• Experimente
Reproduza na íntegra o texto sobre a remoção de colunas e moléculas do dataset, sem qualquer alteração.

• Texto do documento
-*-*-

Podemos observar que existem algumas colunas completamente constituidas por NA's, como "PUBCHEM_ASSAYDATA_COMMENT" e "Analysis Comment". Desta forma, estas colunas nao fornecem qualquer tipo de informaçao do dataset.
Destaca-se a ausencia de smile em 10 das moléculas.

É possível observar que 50,3% dos valores sao NA's.

### Drop specific features

In [None]:
dataset = dataset.dropna(axis=1, how='all')
dataset.drop(['PUBCHEM_ACTIVITY_URL', 'Compound QC'], axis=1)
dataset = dataset[dataset['smiles'].notna()]

print(dataset.shape)
print(dataset.columns)

Foram removidas 3 colunas constituidas apenas por NA's, o que permitiu reduzir o dataset para 45 colunas no total.
Também foram removidas colunas cuja informaçao nao será útil para as analises posteriores. Mais específicamente, foram removidas as colunas "PUBCHEM_ACTIVITY_URL" e "Compound QC", reduzindo assim o total de colunas para 43.
As 10 moléculas que não possuiam notação SMILE foram removidas do dataset.

-*-*-

• Dados fornecidos
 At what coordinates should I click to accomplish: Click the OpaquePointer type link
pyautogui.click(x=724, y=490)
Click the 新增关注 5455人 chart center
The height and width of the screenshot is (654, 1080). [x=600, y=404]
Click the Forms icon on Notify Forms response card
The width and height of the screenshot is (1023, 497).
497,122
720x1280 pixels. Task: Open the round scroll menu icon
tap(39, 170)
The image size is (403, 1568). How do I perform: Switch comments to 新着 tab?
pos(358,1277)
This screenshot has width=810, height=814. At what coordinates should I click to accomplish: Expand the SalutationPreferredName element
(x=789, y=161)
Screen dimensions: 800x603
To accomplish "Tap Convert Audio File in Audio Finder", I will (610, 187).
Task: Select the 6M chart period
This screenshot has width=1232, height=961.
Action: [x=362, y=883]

-*-*-

• Resolução da tarefa
Podemos observar que existem algumas colunas completamente constituidas por NA's, como "PUBCHEM_ASSAYDATA_COMMENT" e "Analysis Comment". Desta forma, estas colunas nao fornecem qualquer tipo de informaçao do dataset.
Destaca-se a ausencia de smile em 10 das moléculas.

É possível observar que 50,3% dos valores sao NA's.

### Drop specific features

In [None]:
dataset = dataset.dropna(axis=1, how='all')
dataset.drop(['PUBCHEM_ACTIVITY_URL', 'Compound QC'], axis=1)
dataset = dataset[dataset['smiles'].notna()]

print(dataset.shape)
print(dataset.columns)

Foram removidas 3 colunas constituidas apenas por NA's, o que permitiu reduzir o dataset para 45 colunas no total.
Também foram removidas colunas cuja informaçao nao será útil para as analises posteriores. Mais específicamente, foram removidas as colunas "PUBCHEM_ACTIVITY_URL" e "Compound QC", reduzindo assim o total de colunas para 43.
As 10 moléculas que não possuiam notação SMILE foram removidas do dataset.